The miners have spent a record 69 days in the hot, humid bowels of the collapsed mine and, for the first 17 days, they were all believed to be dead.
Their story of survival captured global attention. Some 1,500 journalists were at the mine to report on the rescue operation, which was broadcast live around the world, including dramatic live images of the miners hugging rescuers who traveled down the shaft to their refuge deep in the mine.
Rescuers had found the men miraculously alive with a bore hole the width of a grapefruit. It served as a lifeline to pass hydration gels, water and food, as well as bibles, letters from their families and soccer videos to keep their spirits up.
Engineers deployed the escape capsule, dubbed “Phoenix” after the mythical bird that rose from the ashes, after boring the shaft down to the miners and reinforcing it with metal casing to prevent rocks from falling and blocking it.
Each man’s journey to safety was taking about 15 minutes. The capsule traveled at about 3 feet (1 meter) per second, or a casual walking pace, and could speed to 10 feet a second if the miner being carried gets into trouble.
The miners could communicate with rescue teams using an intercom in the capsule. After emerging, they were taken to a nearby hospital for two days observation.
Each of the miners wore dark glasses to protect their eyes after spending so long in the dimly lit tunnel.

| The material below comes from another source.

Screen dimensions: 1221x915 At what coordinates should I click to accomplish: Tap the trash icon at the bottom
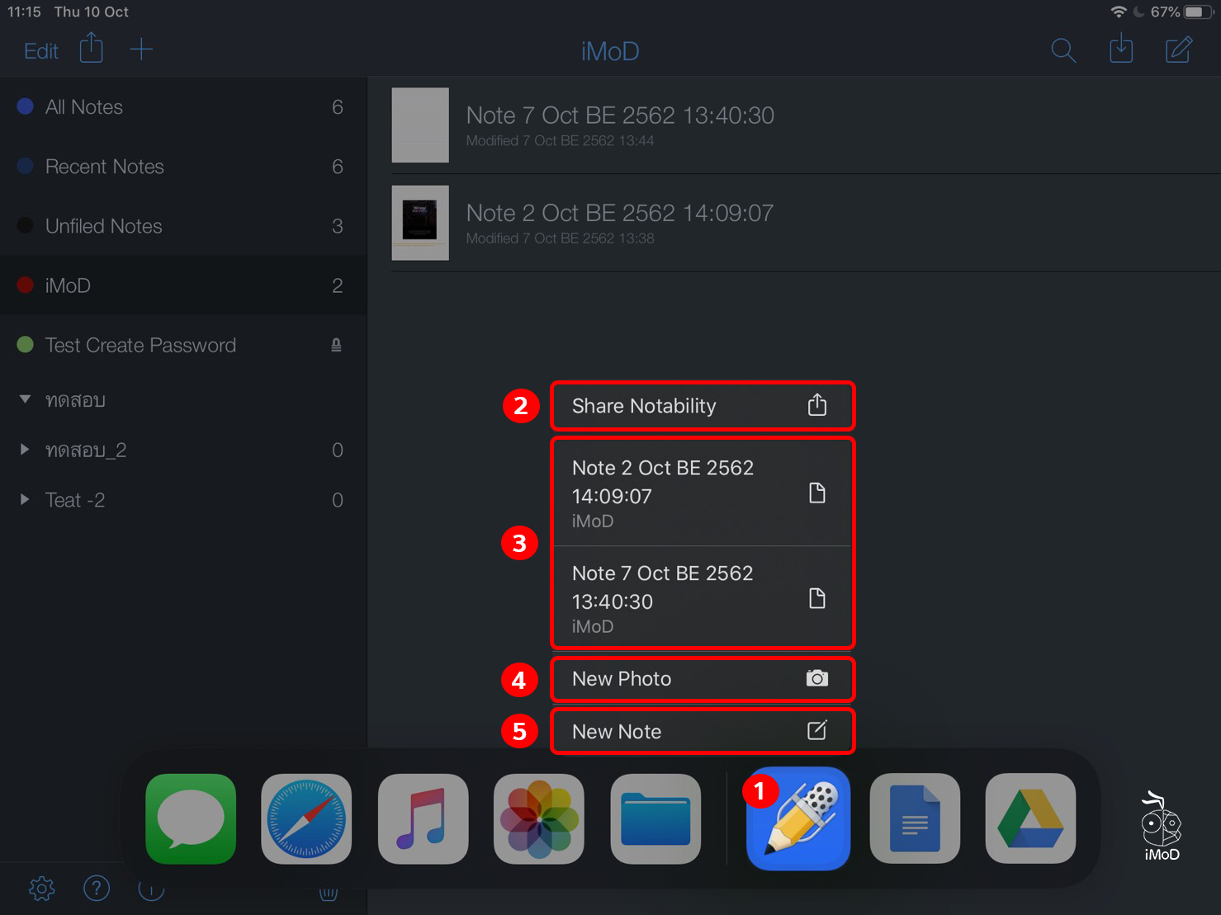click(328, 893)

The flawless rescue was a big success for Chilean President Sebastian Pinera, who waited at the mouth of the shaft through the night and morning to greet and hug the men as they emerged from the red, white and blue capsule — the Chilean colors.
Pinera, a billionaire entrepreneur who took office in March, ordered an overhaul of Chile’s mine safety regulations after the accident. His popularity ratings have surged and his government has won praise for its handling of the crisis.
Among millions of people who watched television coverage of the rescue of the first miner was U.S. President Barack Obama, who hailed the operation as an inspiration to the world.
“This rescue is a tribute not only to the determination of the rescue workers and the Chilean government but also the unity and resolve of the Chilean people who have inspired the world,” Obama said in Washington.
Thirty-two of the miners are Chilean but one is from neighboring Bolivia and the rescue has helped improve ties between the two countries, locked in a dispute for more than a century over Bolivia’s demands for access to the Pacific.
Bolivia’s president, Evo Morales, was at the mine to welcome Bolivian miner Carlos Mamani as he was lifted to safety and he thanked Pinera and his government for rescuing him.
“I and the Bolivian people will never forget this great effort,” Morales said at a news conference with Pinera.
Chile will continue to shut old, decrepit mines after the miners’ saga, but the clampdown is unlikely to hit output in the world’s top copper producer, industry insiders say.
The mining industry has played a central and often tragic role in Latin American history, starting with the hunger for gold and silver that drove the Spanish conquest and led to the enslavement of indigenous peoples.
For centuries, conditions in Latin American mines were miserable but they have improved dramatically in recent decades and the industry over the past 10 years has helped fuel a boom in some of the region’s economies, including Chile.